**What to do**
Reproduce the data word for word, from the line containing "Image resolution: width=924" through the end of the data, leaving out the pictures.
─── Input rows ───
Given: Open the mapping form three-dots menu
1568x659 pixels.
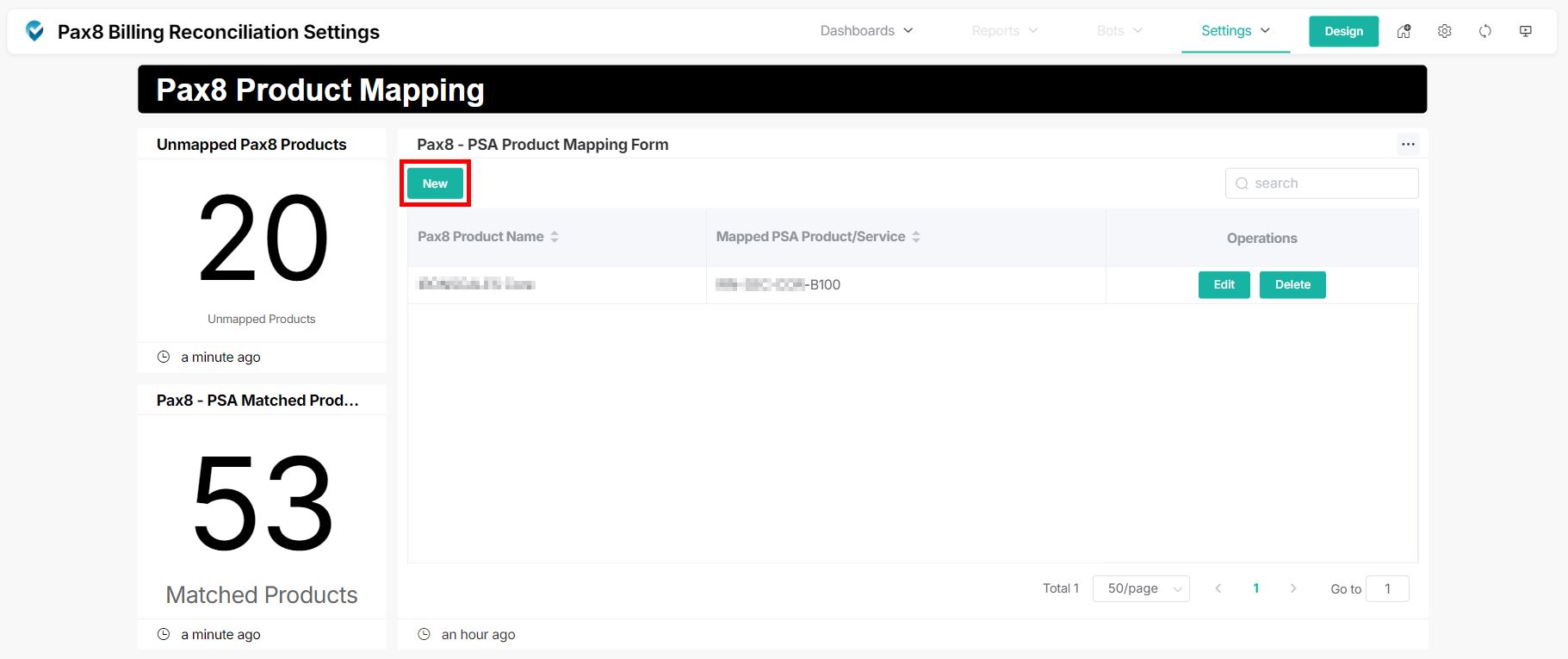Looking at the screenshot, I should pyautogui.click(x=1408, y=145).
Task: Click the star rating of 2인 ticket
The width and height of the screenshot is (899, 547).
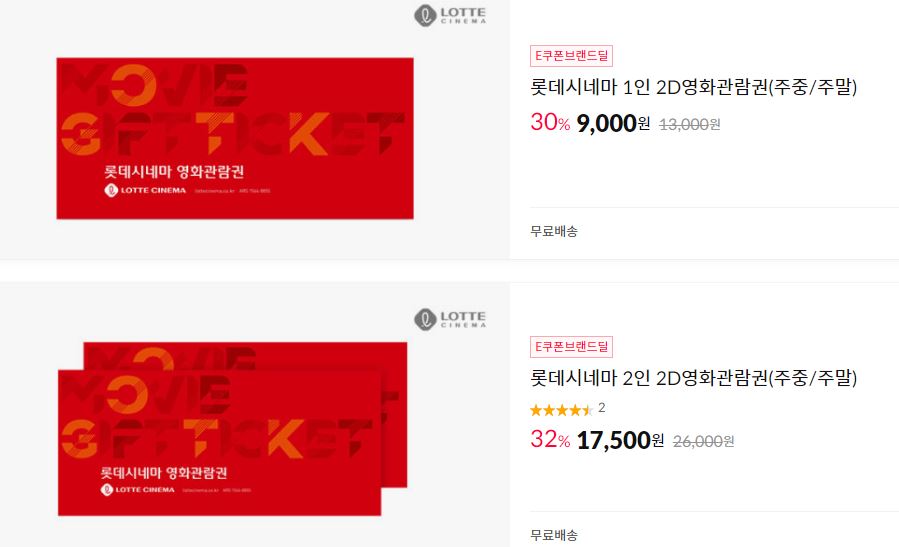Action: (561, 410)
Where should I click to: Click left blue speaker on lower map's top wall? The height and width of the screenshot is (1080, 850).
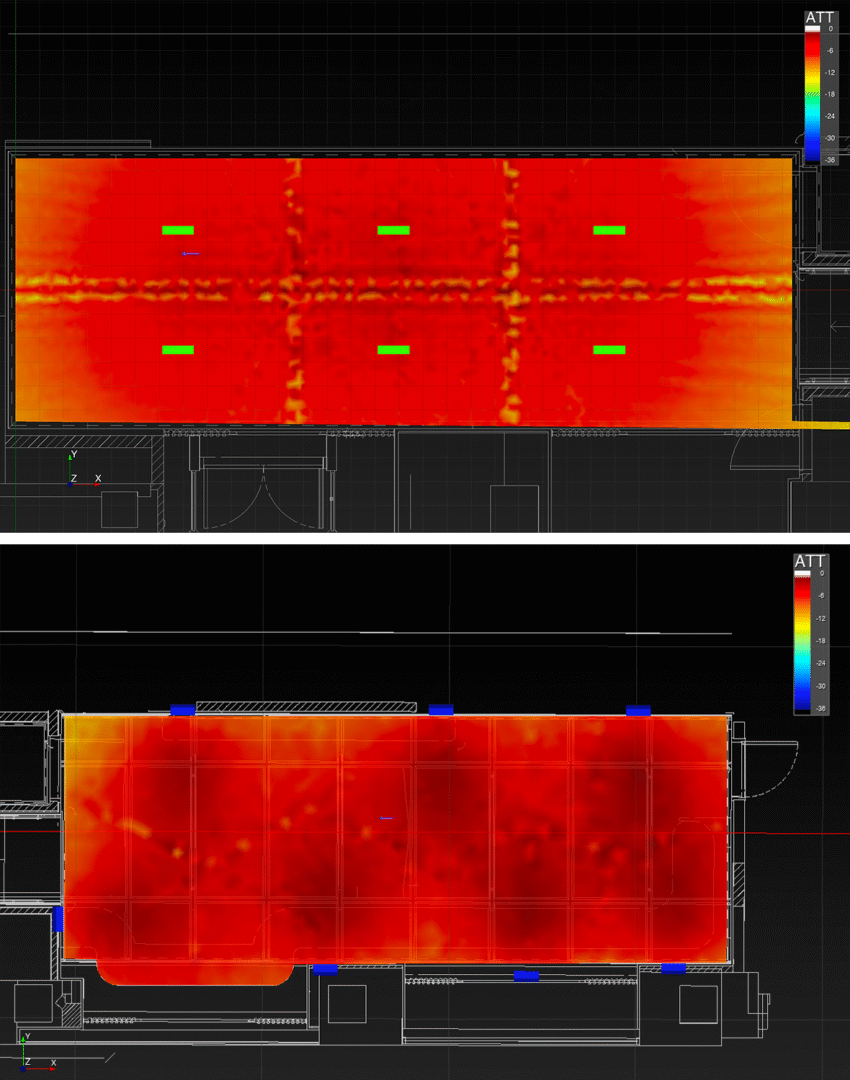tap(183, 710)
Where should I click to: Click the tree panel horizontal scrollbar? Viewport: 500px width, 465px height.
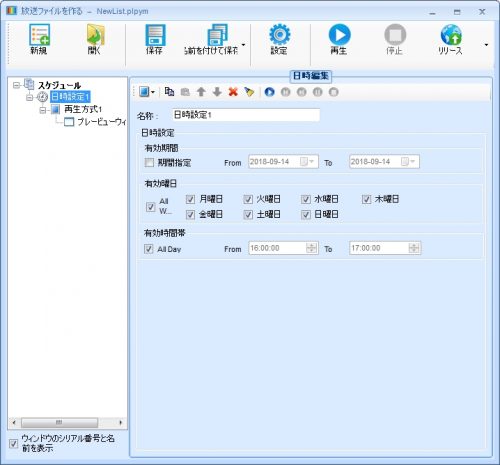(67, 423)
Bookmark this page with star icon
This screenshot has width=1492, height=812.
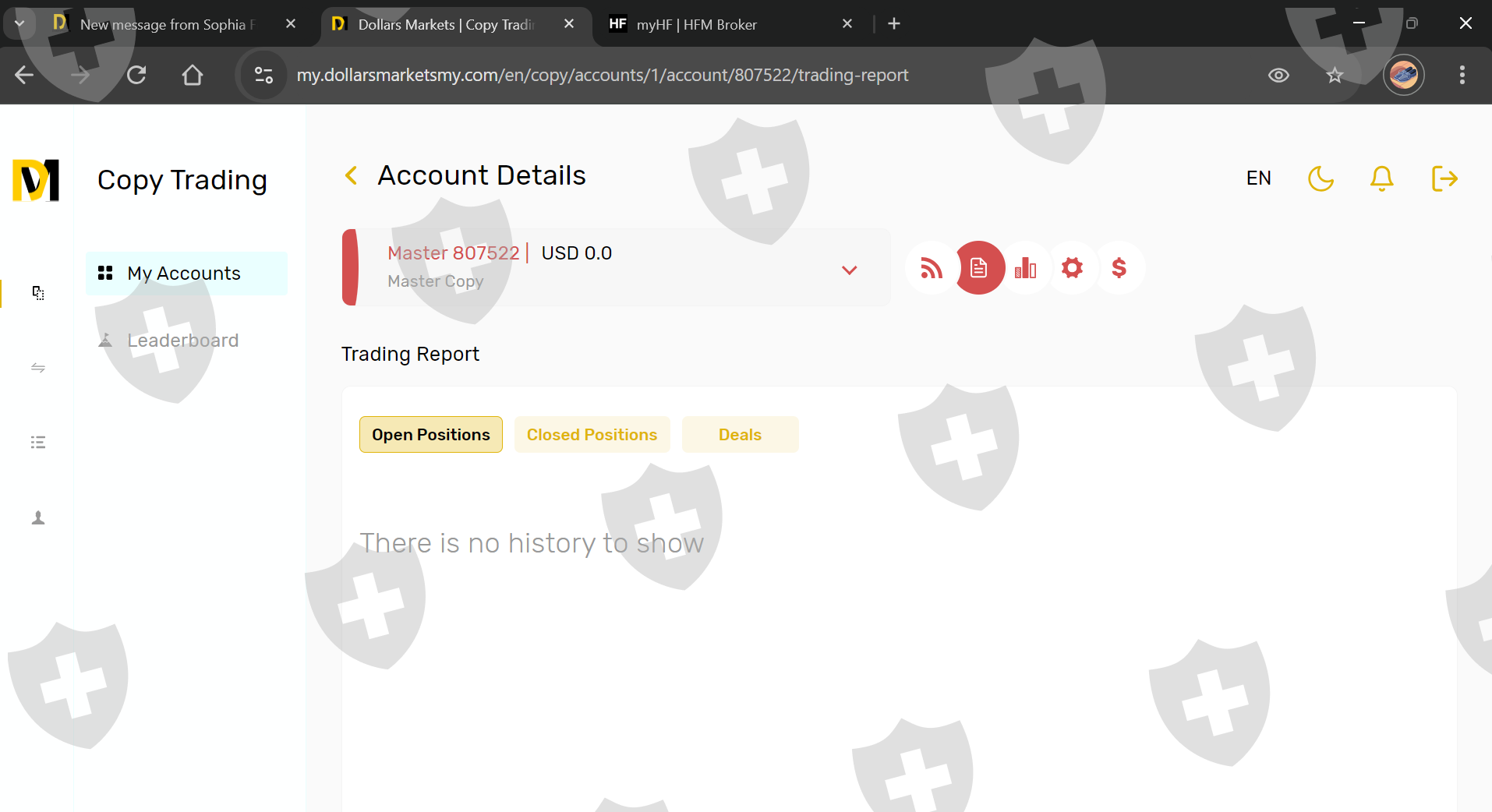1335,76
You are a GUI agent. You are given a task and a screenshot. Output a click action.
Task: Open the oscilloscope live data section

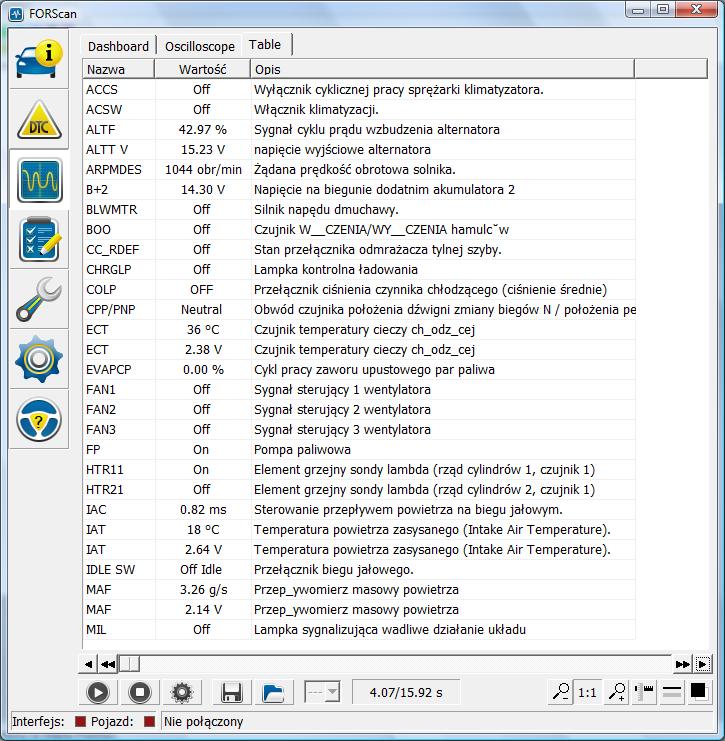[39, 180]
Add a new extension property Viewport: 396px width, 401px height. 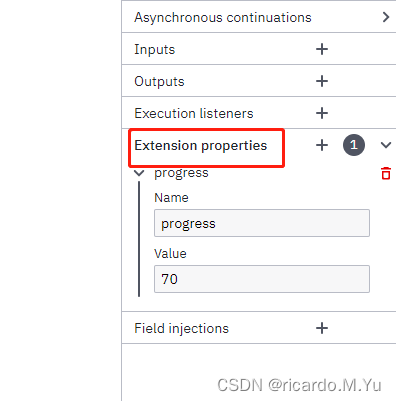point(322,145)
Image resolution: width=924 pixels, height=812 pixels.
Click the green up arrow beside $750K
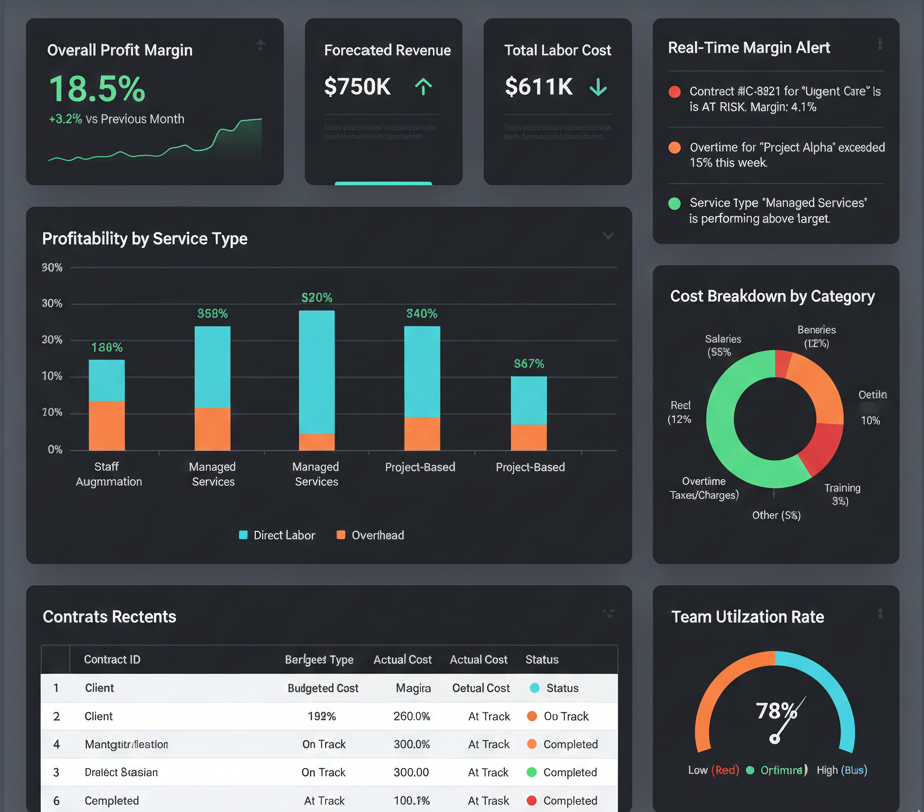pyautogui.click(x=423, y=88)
───
**Exercise output**
Image resolution: width=924 pixels, height=812 pixels.
Click the green up arrow beside $750K
pyautogui.click(x=423, y=88)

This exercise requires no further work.